Across all corners of the world, different cultures celebrate their traditions and their beliefs in a host of fun, colourful and – in some cases – death-defying ways. They are an opportunity for family, friends and loved ones to come together and sing, dance and, of course, drink, with festivities often lasting for days or even weeks.
Unsurprisingly, many of these occasions are fascinating to outsiders, with many flocking to join in and be a part of the experience. Therefore, if you’re looking to try something a little different on your gap year, summer break or a much-deserved vacation, and if you’re feeling adventurous, dust off those party shoes and get your ‘out of office’ on.

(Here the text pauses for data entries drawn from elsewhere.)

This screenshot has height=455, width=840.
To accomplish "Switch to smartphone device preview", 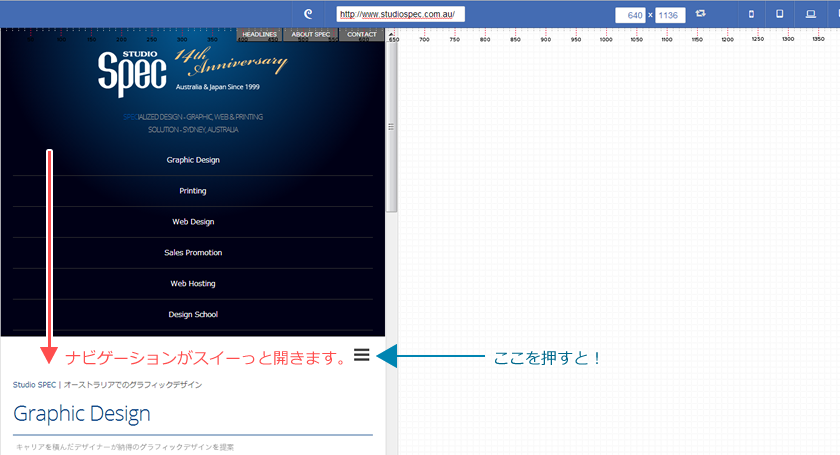I will coord(751,15).
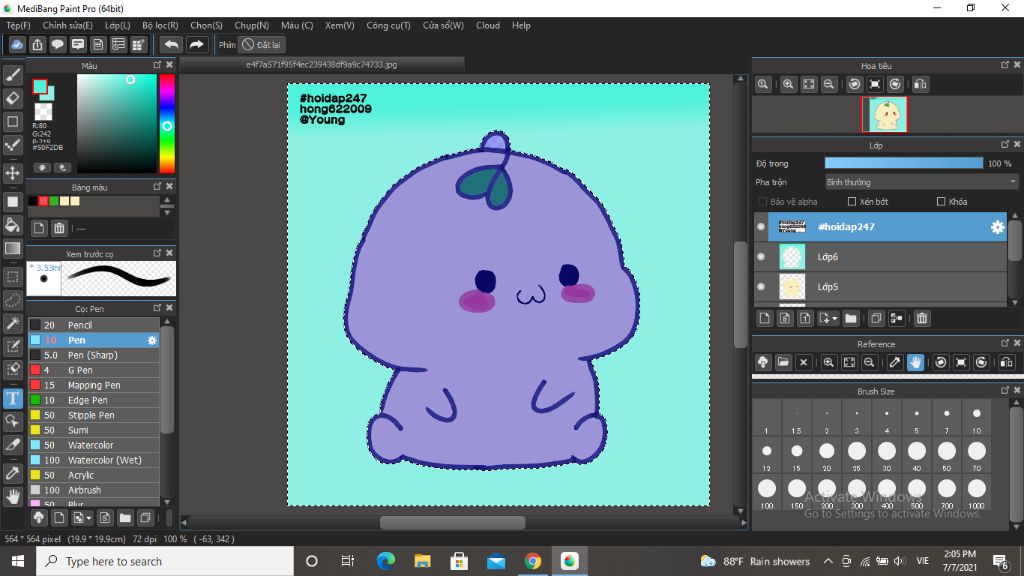Enable the Xén bớt clipping checkbox
1024x576 pixels.
[x=851, y=202]
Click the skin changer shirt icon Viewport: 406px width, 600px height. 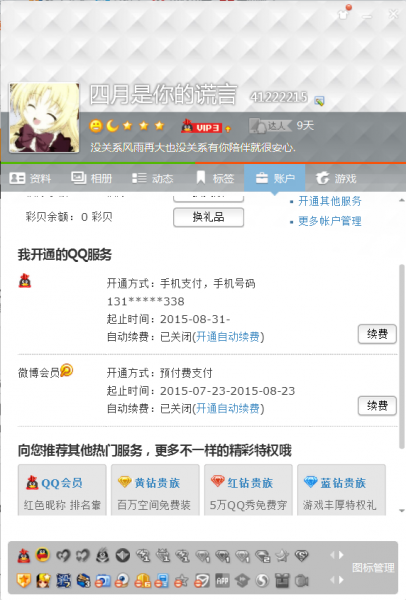tap(343, 14)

Here are the top 10 celebrations around the world you should definitely check out before you die!
1. Carnival of Brazil
When? Between Friday before Ash Wednesday and Ash Wednesday, annually
When you think of Brazil – and Rio de Janeiro, in particular – it’s likely that you picture three things: samba rhythms, bold colours and, of course, outrageous costumes: the three key ingredients of the country’s carnival.
Officially designated as the largest carnival in the world by Guinness World Records, the event attracts upwards of around 5 million attendees each year, with participants in the parade drawn from dance, samba and percussion schools all across the country.
As with many of the festivals on this list, Carnival is a religious festival in nature (it takes place just prior to the Christian observance of Lent), while similar celebrations have been adopted in Greece, Cyprus, Italy and the Caribbean.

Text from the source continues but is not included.